Communication design and kids cartoons: the connection
This year, our family has fallen in love with the kids cartoon Bluey. I personally adore it because it’s relatable. And that’s the gem we can take from this to improve any communication design we do.
In design, even with the best intentions, clients often fall into the style taking precedence over the purpose. While it’s important how any graphic design or website design looks, the purpose of why we’re designing in the first place comes first. Who are you trying to communicate to? Who are you trying to get the attention of?
And to get the attention of someone, if you make it something they can relate to, you will have all eyes on you.
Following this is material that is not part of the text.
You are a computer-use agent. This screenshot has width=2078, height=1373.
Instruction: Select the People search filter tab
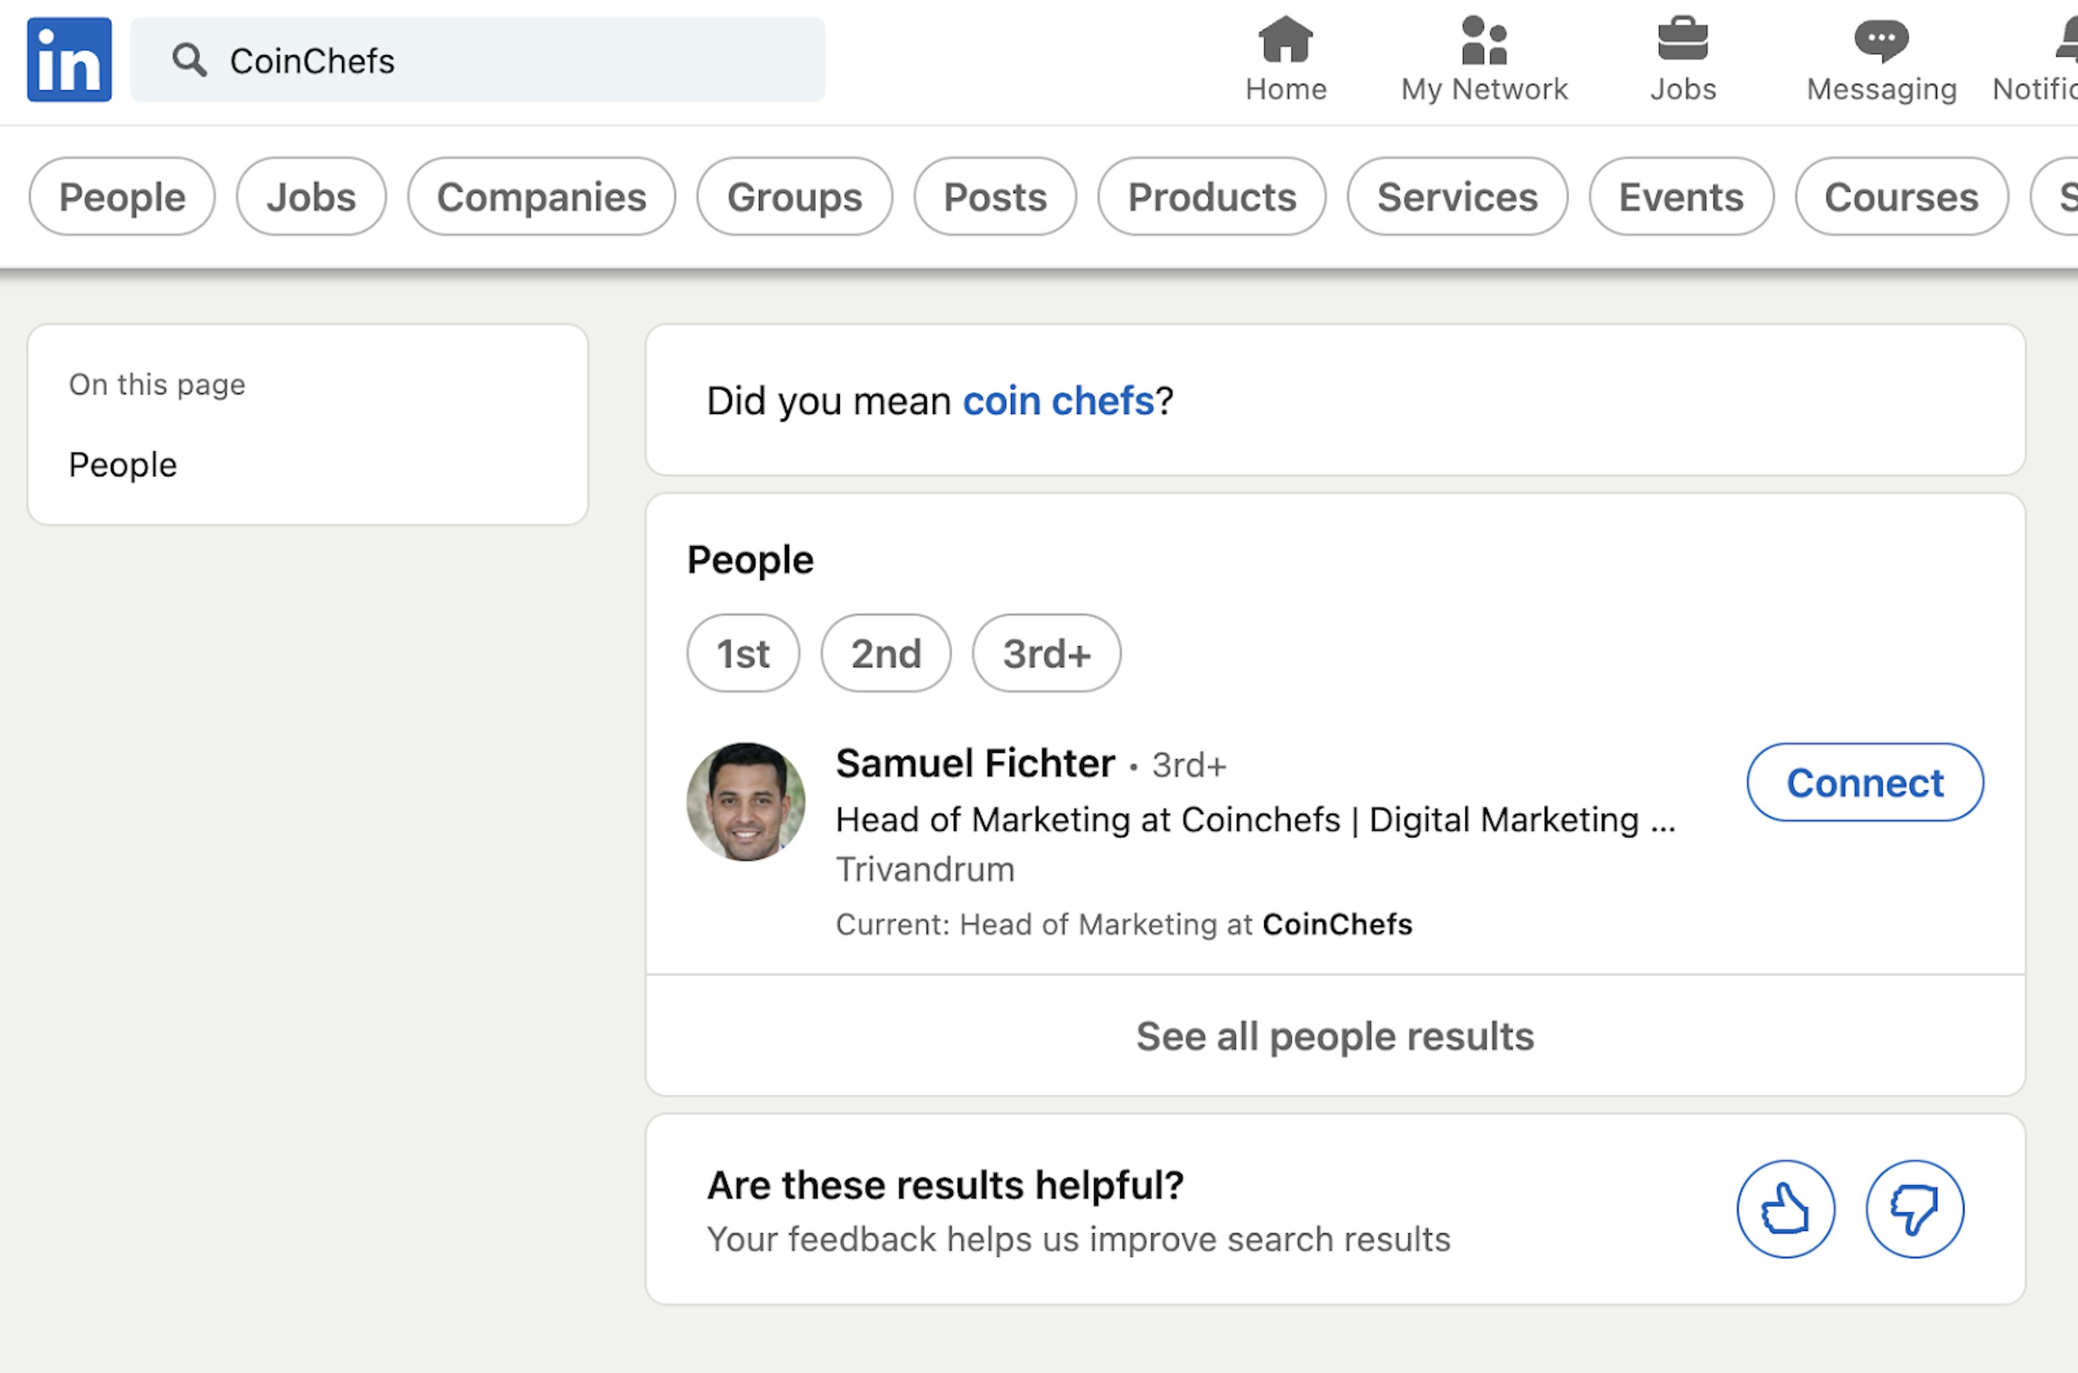(121, 194)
Your customers can feel familiar before even connecting with you, if how you are communicating to them relates to their emotions, needs/wants, age, life experience.
This is something that the producers of Bluey have mastered. It’s a simple show: the life of a family of dogs, centered around their 6-year-old. But it gathered a huge following almost overnight. How?
It’s a relatable show.
It’s not just a family, it’s a family in Australia, in a typical Queenslander home, doing typical family “stuff”. Episodes include visiting a friend’s swimming pool (and trying not to get sunburnt because they forgot sunscreen!), getting Chinese take-away for dinner (waiting for ages, then needing to go back to fix up what was forgotten in the order), kids playing a game of keepy-uppy with a balloon (and then the very last balloon popping).
The way it relates to other families (including ours), has people addicted to watching. They feel connected, because they can see themselves in those situations. And this is hugely important in communication design too. If you want to capture someone’s attention, relate to them. Use the words that they are familiar with. Use images that they can relate to, that they can picture themselves in. Make the personality of your business as someone your customers would want to be friends with.
Being relatable is underrated. While everyone else is trying so hard to be clever, strip back your ideas and plans, and think about how you can relate first. That will be the golden foundation to everything you build in your business. And all of your communication design will shine because of it.